Avec les très hype Diplomats, D-Block compte sans conteste parmi les crews les plus présents sur la scène des tapes de le Grosse Pomme. Déferlante de freestyles, de street albums, de street tapes, de mixtapes, omniprésence sur les opus sortis à la chaîne par les pointures de la discipline (dont le désormais incontournable Kay Slay), voilà qui constitue l'essence du buzz dont bénéficient ces combos plus à même de fournir le marché des bootlegers que les bacs des disquaires agréés. Pour preuve, s'ils inondent les rues, ces artistes peinent souvent à se voir offrir une sortie officielle. Dernier oublié en date, Styles P patiente (et fait se languir son public) depuis des mois pour son très attendu Time is Money. De son côté, Sheek Louch a prouvé qu'il valait mieux qu'un rôle d'outsider au sein de son propre groupe avec le solide et tellement street After Taxes, qui a sans doute levé pas mal de réserves quant à ses qualités de rappeur.
Pas étonnant donc, de retrouver les deux bonshommes sur tape en ce début (bien entamé) d'année. En effet, si Jadakiss aspire depuis longtemps, et avec difficulté, à une reconnaissance plus large, ses deux compères de The Lox sont restés terriblement attachés aux ruelles de New York, et au son à la fois rugueux et fédérateur qui fait depuis toujours fureur dans la capitale du Hip Hop.
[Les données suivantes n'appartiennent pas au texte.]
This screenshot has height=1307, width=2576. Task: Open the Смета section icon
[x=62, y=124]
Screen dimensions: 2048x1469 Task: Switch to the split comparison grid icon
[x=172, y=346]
Premier acte, et on retrouve l'homme de l'ombre de D-Block, j'ai nommé Sheek Louch, qu'on pensait il y a quelques mois encore peu capable d'aller plus loin que le plutôt satisfaisant Walk wit me. Il a pourtant frappé très fort avec AfterTaxes, si bien qu'on lui pardonnera sans rancune la tape somme toute assez banale qu'il délivre avec Year of the wolf. Les instrus sont inégales, le flow n'est pas monotone mais comment pourrait-il l'être sur des plages faisant une ou deux minutes la plupart du temps ? Avec des tracks volumineuses comme "Ask about me", et des freestyles aussi percutants que "Kiss ya ass goodbye", Sheek montre néanmoins que son crew peut compter sur lui, et nous avec. Une vingtaine de tracks, une quarantaine de minutes de son, c'est quand même léger.